Mau tidak mau Jeremy menghentikan mobilnya. Dia mencari jalanan sepi untuk menepi.

"Eung-" bukannya berhenti tangan Mia justru merambat ke atas dan membuka dua kancing teratasnya dengan kasar.

Jeremy kalang kabut menahan tangan Mia, tapi pemberontakan itu lebih kuat dari yang dia bayangkan.

Tangan Mia terus menepis tangannya, lalu Mia mulai menggaruk dengan kasar bagian kulitnya yang terbuka.

"MIA!"

Mia seolah tuli, suaranya tak didengar sama sekali. Dia menggunakan kedua tangannya untuk menggaruk di seluruh bagian tubuh yang bisa dijangkaunya.

Wajah cemas, takut, dan panik menjadi satu. Mia seperti orang yang tengah kerasukan sekarang.

Ada yang salah. Memang ada yang salah.

Maka Jeremy dengan cepat menahan kedua tangan Mia. Dia mencengkeram kuat pergelangan tangan Mia dan memojokannya ke sandaran kursi penumpang.

Jeremy butuh dua tangannya untuk menahan tenaga Mia yang memberontak.

"Hiks hiks!"

"Arghhh!"

Menangis lalu berteriak lalu menangis kencang dan berteriak lagi itulah yang Mia lakukan.

Bayangan itu kembali terlintas dengan jelas di kepala Mia. Sangat jelas. Tidak seperti yang sebelum-sebelumnya, Mia seperti mengalami tragedi yang sama.

Sekarang- di sini. Di dalam mobil Jeremy, pikirannya melanglang buana di dalam kamar rumahnya dalam keadaan yang terang benderang.

Ada seseorang di atasnya. Mia baru membuka matanya saat sesuatu yang keras dan panjang melesak ke dalam bagian bawahnya.

"Mia..."

Lalu kecupan-kecupan tanpa henti dia dapatkan di seluruh wajah dan lehernya.
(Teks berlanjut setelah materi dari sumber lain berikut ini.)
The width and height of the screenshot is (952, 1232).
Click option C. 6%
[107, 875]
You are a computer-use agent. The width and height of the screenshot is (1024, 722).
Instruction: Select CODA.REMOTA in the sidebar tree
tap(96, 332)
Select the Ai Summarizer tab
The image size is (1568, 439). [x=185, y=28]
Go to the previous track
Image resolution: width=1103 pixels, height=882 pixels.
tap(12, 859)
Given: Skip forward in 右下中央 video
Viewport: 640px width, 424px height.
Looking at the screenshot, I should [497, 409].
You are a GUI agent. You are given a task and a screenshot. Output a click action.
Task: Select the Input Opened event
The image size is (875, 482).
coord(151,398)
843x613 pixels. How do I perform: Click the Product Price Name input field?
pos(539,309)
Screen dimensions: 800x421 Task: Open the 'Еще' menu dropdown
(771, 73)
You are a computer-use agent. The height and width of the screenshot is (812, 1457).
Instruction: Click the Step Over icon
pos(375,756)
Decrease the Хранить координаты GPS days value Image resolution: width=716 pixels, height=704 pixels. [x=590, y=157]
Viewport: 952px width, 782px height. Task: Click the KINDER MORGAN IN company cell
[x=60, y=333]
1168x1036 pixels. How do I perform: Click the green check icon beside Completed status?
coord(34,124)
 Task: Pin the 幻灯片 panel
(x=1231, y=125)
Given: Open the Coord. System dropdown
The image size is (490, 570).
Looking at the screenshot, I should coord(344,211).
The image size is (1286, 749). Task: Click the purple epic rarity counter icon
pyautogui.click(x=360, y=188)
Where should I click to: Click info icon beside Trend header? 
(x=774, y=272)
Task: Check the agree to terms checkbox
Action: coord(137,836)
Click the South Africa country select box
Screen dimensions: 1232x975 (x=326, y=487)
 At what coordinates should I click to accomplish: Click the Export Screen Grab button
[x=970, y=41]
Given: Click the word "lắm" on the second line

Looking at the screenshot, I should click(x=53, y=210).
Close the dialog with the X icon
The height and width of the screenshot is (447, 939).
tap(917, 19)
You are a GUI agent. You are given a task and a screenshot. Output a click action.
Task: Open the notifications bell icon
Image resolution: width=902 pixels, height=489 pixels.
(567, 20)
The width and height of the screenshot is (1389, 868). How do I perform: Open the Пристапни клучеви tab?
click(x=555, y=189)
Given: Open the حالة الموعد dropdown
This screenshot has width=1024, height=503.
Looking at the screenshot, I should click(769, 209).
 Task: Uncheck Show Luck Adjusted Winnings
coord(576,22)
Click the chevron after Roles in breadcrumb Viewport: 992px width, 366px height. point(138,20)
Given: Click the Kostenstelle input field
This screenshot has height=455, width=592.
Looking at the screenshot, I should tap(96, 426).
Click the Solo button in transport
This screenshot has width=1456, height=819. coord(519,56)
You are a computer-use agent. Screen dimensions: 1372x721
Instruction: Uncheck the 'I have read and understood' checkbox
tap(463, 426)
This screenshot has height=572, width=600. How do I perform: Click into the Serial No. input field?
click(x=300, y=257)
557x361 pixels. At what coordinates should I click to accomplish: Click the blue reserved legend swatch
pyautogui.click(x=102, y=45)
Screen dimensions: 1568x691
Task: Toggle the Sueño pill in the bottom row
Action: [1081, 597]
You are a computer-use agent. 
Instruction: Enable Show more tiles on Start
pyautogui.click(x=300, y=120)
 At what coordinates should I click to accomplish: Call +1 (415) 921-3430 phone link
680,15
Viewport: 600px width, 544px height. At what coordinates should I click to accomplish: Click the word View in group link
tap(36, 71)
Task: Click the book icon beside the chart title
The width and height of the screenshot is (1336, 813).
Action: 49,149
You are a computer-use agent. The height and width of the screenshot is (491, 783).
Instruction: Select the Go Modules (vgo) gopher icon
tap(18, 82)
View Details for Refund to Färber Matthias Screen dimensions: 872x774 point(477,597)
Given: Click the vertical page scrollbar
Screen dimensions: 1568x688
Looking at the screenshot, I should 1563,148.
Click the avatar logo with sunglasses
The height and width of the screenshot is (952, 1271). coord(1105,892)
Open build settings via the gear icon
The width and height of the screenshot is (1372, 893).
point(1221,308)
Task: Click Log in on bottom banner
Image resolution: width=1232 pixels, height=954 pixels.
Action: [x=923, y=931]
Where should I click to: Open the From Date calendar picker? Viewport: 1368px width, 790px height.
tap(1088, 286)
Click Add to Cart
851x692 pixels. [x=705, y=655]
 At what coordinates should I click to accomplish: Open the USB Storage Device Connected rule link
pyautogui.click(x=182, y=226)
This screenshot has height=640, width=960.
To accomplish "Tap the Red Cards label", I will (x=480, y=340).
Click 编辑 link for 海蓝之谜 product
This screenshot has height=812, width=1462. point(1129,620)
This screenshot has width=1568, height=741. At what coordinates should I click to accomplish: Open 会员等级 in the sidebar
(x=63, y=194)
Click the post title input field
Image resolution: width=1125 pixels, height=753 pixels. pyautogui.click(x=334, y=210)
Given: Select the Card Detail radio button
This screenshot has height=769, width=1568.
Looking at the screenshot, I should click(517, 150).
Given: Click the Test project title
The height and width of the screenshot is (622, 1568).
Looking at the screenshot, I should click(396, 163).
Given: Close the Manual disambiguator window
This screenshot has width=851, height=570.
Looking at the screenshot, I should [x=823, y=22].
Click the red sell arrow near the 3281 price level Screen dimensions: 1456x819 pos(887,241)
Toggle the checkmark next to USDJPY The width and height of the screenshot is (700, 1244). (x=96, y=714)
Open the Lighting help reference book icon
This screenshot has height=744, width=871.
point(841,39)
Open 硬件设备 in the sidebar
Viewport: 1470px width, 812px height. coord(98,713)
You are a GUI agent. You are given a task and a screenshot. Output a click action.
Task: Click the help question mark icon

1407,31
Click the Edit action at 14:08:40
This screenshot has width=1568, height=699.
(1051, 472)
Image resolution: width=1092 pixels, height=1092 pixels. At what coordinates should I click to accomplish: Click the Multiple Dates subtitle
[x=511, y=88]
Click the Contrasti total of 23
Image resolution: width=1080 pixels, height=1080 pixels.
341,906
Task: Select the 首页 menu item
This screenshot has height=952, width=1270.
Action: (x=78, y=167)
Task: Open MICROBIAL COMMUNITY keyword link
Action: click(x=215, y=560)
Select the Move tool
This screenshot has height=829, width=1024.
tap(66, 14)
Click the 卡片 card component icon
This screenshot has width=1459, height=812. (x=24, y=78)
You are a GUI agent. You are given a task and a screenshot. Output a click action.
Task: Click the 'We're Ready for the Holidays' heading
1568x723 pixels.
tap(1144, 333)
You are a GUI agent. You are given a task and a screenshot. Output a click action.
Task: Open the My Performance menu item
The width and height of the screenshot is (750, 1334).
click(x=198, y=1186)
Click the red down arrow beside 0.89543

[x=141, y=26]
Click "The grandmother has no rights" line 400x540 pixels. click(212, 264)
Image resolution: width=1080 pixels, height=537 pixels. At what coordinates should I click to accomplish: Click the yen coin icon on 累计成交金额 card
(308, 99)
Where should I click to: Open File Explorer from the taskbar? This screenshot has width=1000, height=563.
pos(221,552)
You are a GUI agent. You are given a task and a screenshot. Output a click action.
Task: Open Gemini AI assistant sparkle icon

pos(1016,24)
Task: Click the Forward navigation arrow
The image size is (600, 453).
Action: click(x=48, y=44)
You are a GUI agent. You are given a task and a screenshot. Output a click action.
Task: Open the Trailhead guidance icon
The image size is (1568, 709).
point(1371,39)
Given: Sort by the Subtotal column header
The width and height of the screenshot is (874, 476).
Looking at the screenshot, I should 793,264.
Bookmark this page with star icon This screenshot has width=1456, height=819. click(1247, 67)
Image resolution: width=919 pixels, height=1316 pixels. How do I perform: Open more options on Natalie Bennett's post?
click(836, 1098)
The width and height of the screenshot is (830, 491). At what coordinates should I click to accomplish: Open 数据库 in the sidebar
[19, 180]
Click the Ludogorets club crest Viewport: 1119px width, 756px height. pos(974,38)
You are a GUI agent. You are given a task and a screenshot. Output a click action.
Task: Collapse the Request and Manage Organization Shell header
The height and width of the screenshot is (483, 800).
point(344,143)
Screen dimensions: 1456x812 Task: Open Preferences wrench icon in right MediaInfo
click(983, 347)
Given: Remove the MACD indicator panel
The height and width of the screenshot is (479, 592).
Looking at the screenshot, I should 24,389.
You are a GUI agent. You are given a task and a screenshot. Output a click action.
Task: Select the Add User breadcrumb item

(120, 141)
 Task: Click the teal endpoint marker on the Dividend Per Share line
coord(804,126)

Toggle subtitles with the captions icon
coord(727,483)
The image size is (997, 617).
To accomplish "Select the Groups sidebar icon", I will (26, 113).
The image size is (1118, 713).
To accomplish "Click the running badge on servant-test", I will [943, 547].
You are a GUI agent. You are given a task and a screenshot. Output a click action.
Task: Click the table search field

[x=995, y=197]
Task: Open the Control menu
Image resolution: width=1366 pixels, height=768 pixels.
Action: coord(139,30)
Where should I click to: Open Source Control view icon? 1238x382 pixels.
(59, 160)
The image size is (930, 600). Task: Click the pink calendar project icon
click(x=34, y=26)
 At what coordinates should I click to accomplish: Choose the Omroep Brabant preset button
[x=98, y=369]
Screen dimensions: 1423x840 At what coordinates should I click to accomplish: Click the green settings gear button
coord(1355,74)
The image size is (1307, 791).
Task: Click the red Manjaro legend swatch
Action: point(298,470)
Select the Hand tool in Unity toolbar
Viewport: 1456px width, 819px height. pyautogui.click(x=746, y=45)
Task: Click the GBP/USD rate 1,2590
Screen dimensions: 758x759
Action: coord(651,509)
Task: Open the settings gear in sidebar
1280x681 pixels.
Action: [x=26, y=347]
Tubuhnya dihimpit begitu kuat sampai terasa sesak hingga membuat napasnya tersenggal.

"Kamu baik-baik saja, Mia?"

Bagaimana bisa?! Bagaimana bisa pria itu bertanya apakah dia baik-baik saja atau tidak?!

Sakit sekali! Ini menyakitkan.

"Katakan kamu menyukaiku juga Mia. Katakan..."

"MAMAAAAAAA! SAKIT!" Mia berteriak lantang memanggil ibunya.

"BUKA MATA LO MIA!!" bentak Jeremy menangkup kedua pipi Mia yang banjir air mata. Hingga tangan Jeremy ikut basah karenanya.

"MAMAAAA!"

"MIA AMORA! MAMA LO UDAH NGGAK ADA!

Deg!

Mia membuka matanya, netranya langsung bertatapan dengan mata Jeremy yang melihatnya dengan penuh rasa cemas.

"Nyokap lo udah nggak ada..." lirih Jeremy menekan kedua pipi Mia, menyadarkan perempuan ini pada kenyataanya.

Jeremy ikut frustasi dibuatnya.

"Mama lo gak ada di sini. Tapi di sini ada gue.. ada gue.."

"Ada gue, Mia!" tegas Jeremy.

Napas Mia tersenggal-senggal. Raungannya memang sudah berhenti tapi air matanya masih saja mengalir.

Dia menangis mendengar fakta yang Jeremy katakan kepadanya. Tidak ada mamanya di sini. Dia juga sedang tidak berada di kamarnya. Dan yang pasti tidak ada pria itu di sini.

Hanya Jeremy. Di sini hanya ada dirinya dan Jeremy.

"Lihat gue! Udah gue bilang kan? Lo cuma perlu lihat gue!"